Most health care workers, particularly physicians, had a lower mortality rate compared with the general population, an analysis published in JAMA Internal Medicine revealed.

This benefit was not present among women and diverse groups, however, with the results showing “the broader effect of structural racism and sexism in society at large,” the researchers wrote.

Mortality rates.
Data derived from Patel V, et al. JAMA Intern Med. 2025;doi:10.1001/jamainternmed.2024.8432.

Past research has suggested that physicians possess longer life spans, but such analyses “largely predated the 21st century and had several limitations,” according to Vishal R. Patel, MD, MPH, from Harvard Medical School, and colleagues.

Factors like record-high levels of stress and burnout and impacts from the COVID-19 pandemic “may be associated with the health of physicians and other health care workers, warranting an updated, large-scale evaluation of their mortality, they added.

In the cross-sectional study, the researchers assessed mortality rates among eight types of health care and non-health care occupations using death certificate data, taken from the National Vital Statistics System from 2020 to 2022. The study sample included adults aged 25 to 74 years (n = 3,606,791).

Researchers evaluated overall and cause-specific mortality rates for each occupation and by sex, race and ethnicity.

Most health care workers had a lower rate of mortality vs. non-health care workers. For example, the analysis showed age- and sex-adjusted annual mortality rates per 100,000 people of:

  • 269.3 for physicians (of whom had the lowest mortality rate among all health care workers);
  • 499.2 for high-income non-health care workers; and
  • 730.6 for all non-health care workers.

Physicians had substantially lower rates for all causes of death vs. non-health care workers except for suicide and Parkinson’s disease.

The researchers pointed out that although women had a lower mortality rate vs. men among all non-health care occupations (female-to-male morality rate ratio [MRR] = 0.55; 95% CI, 0.55-0.55) and high-income non-health care occupations (MRR = 0.6; 95% CI, 0.6-0.6), they did not observe this difference for some health care occupations, including physicians.

Instead, female physicians experienced higher mortality related to neoplasms (MRR = 1.45; 95% CI, 1.36-1.54) and chronic lower respiratory diseases (MRR = 2.75; 95% CI, 1.67-3.84) compared with male physicians, despite women in high-income non-health care occupations dying less frequently from these two causes vs. their male counterparts.

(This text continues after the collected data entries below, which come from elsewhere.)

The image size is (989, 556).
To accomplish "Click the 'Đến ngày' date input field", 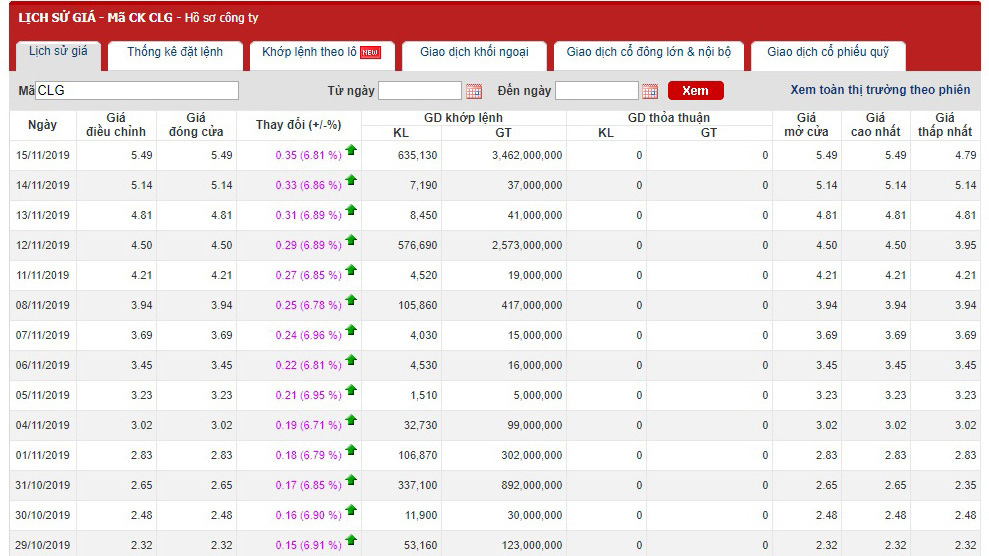I will pyautogui.click(x=596, y=91).
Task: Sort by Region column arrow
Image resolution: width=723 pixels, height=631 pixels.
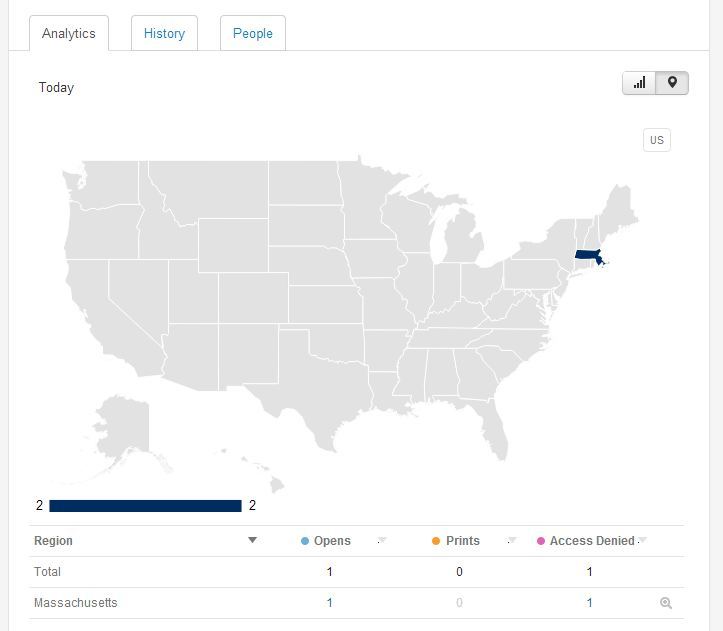Action: click(252, 540)
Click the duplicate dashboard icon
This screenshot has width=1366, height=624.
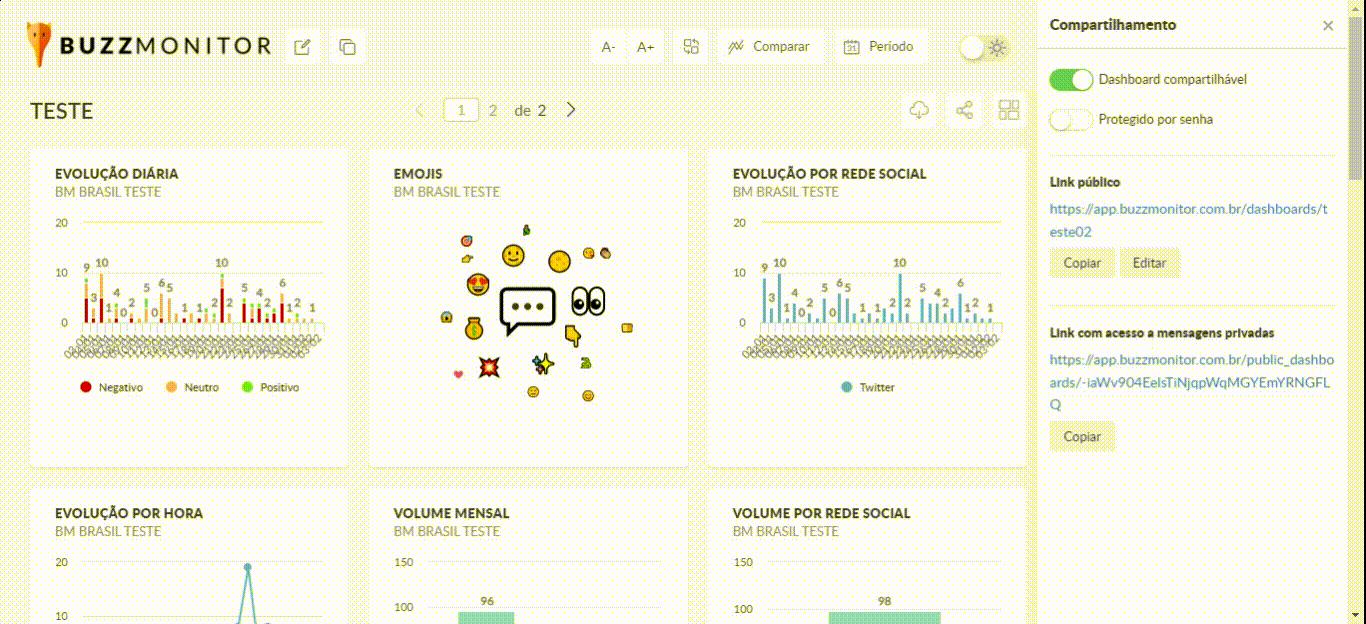tap(347, 47)
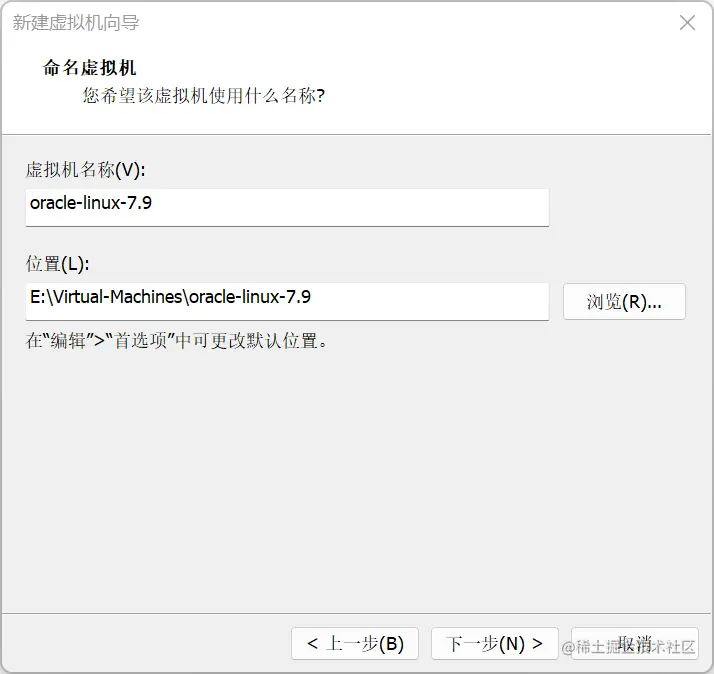Viewport: 714px width, 674px height.
Task: Click the empty gray area above the buttons
Action: (356, 480)
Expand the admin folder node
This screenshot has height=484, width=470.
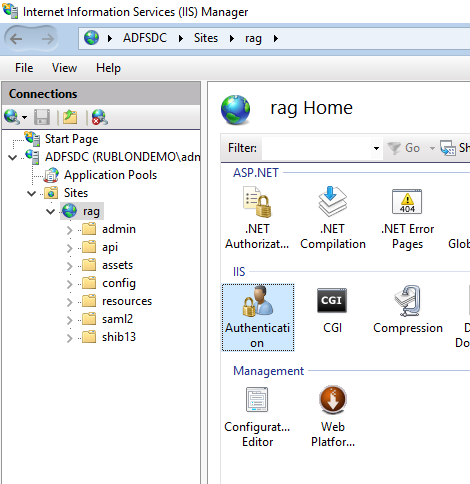[x=69, y=230]

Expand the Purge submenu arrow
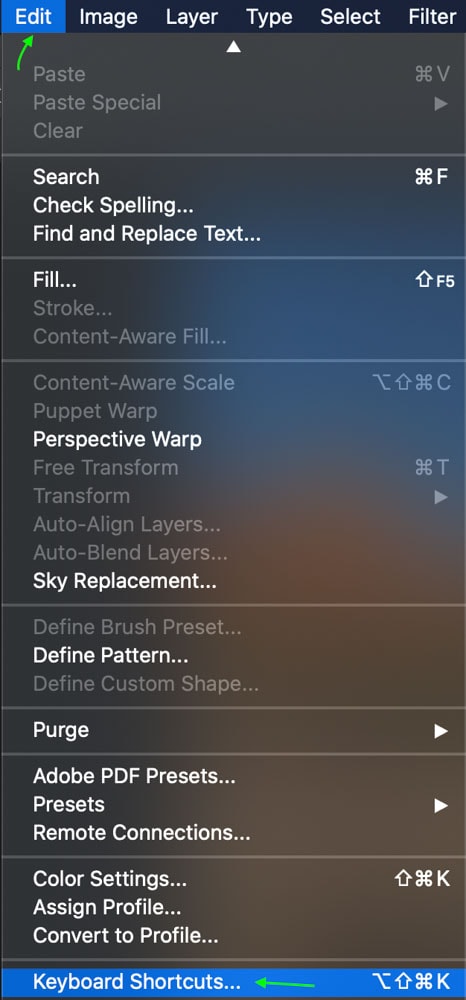441,731
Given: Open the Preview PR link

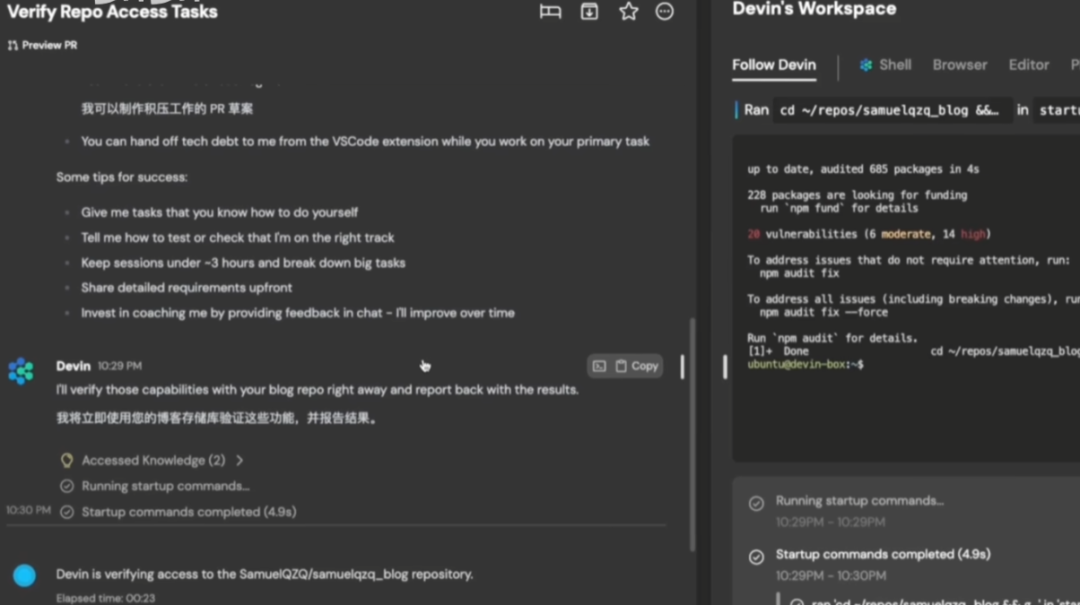Looking at the screenshot, I should pos(42,46).
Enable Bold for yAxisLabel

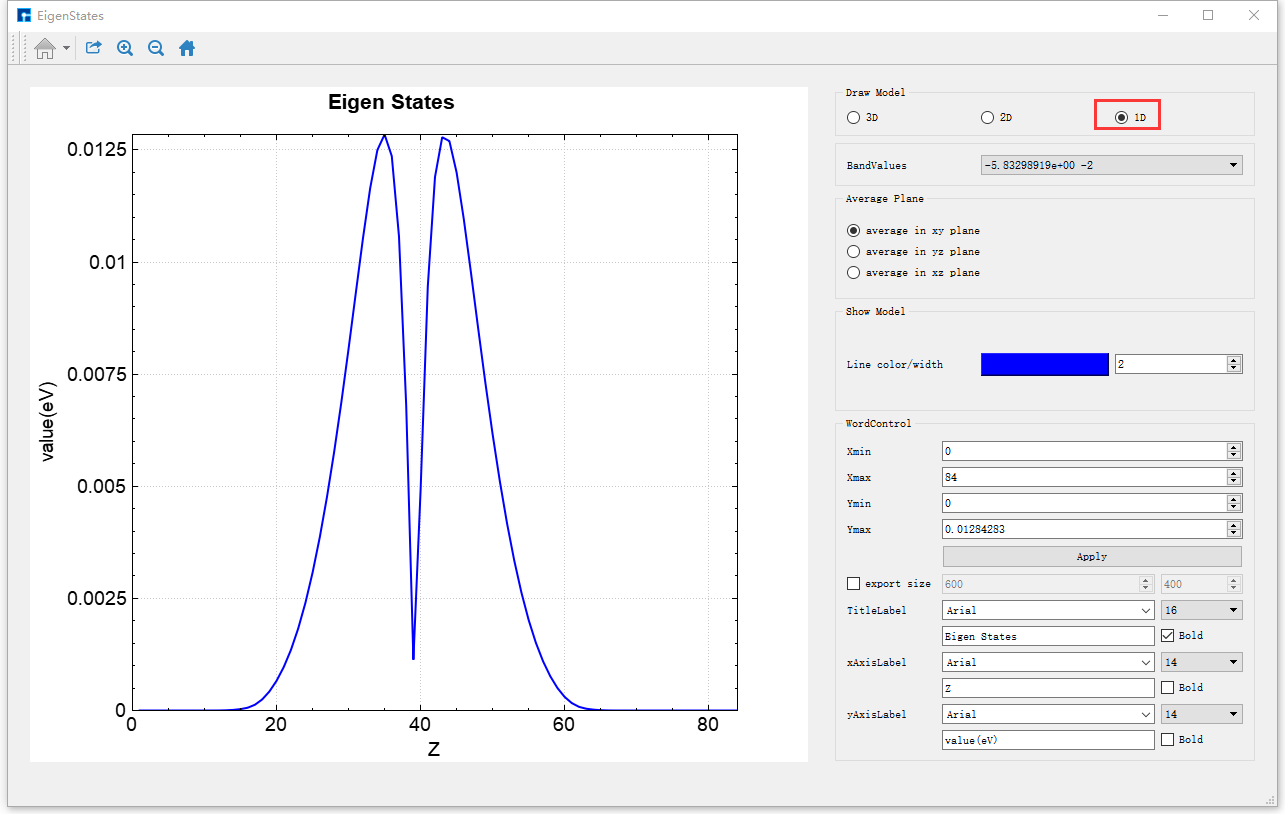1168,740
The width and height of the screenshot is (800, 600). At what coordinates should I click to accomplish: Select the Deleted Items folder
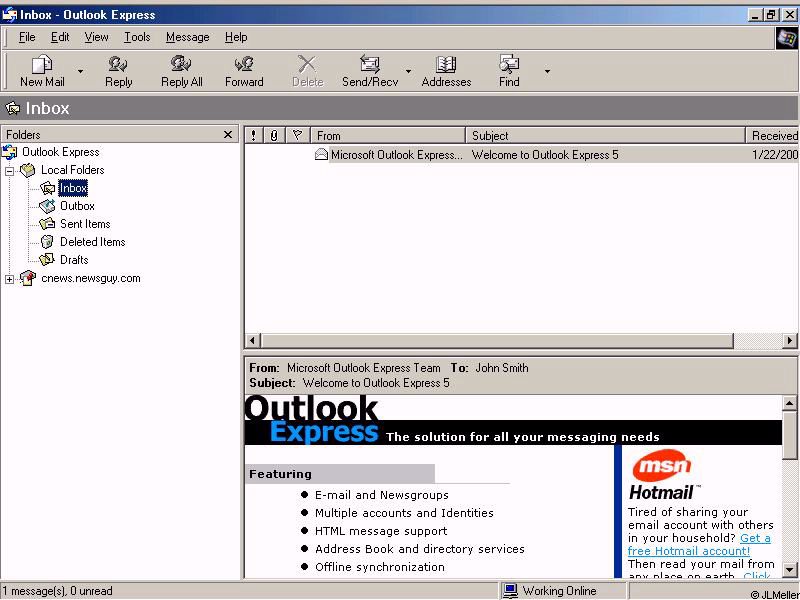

Patel and colleagues also pointed out that the Black to white MRR (2.13; 95% CI, 1.99-2.29) and Hispanic to white MRR (1.18; 95% CI, 1.09-1.27) was higher for physicians than lawyers, scientists, engineers, high-income non-health care workers and non-health care workers overall.

Heart disease, neoplasms and COVID-19 contributed to the largest differences in the Black to white MRR among physicians and were more pronounced in women (2.23; 95% CI, 2-2.5) vs. men (2.08; 95% CI, 1.9-2.27) physicians.

The causes of the observed inequities “are likely multifaceted,” the researchers wrote.

“One associated factor may be the disproportionate health effects of the medical profession on female practitioners,” they added. “Workplace stress and exposure have been implicated as reasons for higher cancer incidence, poor birth outcomes, and depression among female physicians.”

Factors tied to systematic biases, demanding work hours and policies of exclusion may also contribute to the findings.

Patel and colleagues concluded that the mortality inequities seen among physicians, “whose health care knowledge, financial resources, and access to medical care, on average, exceeds that of the general population,” necessitate further research.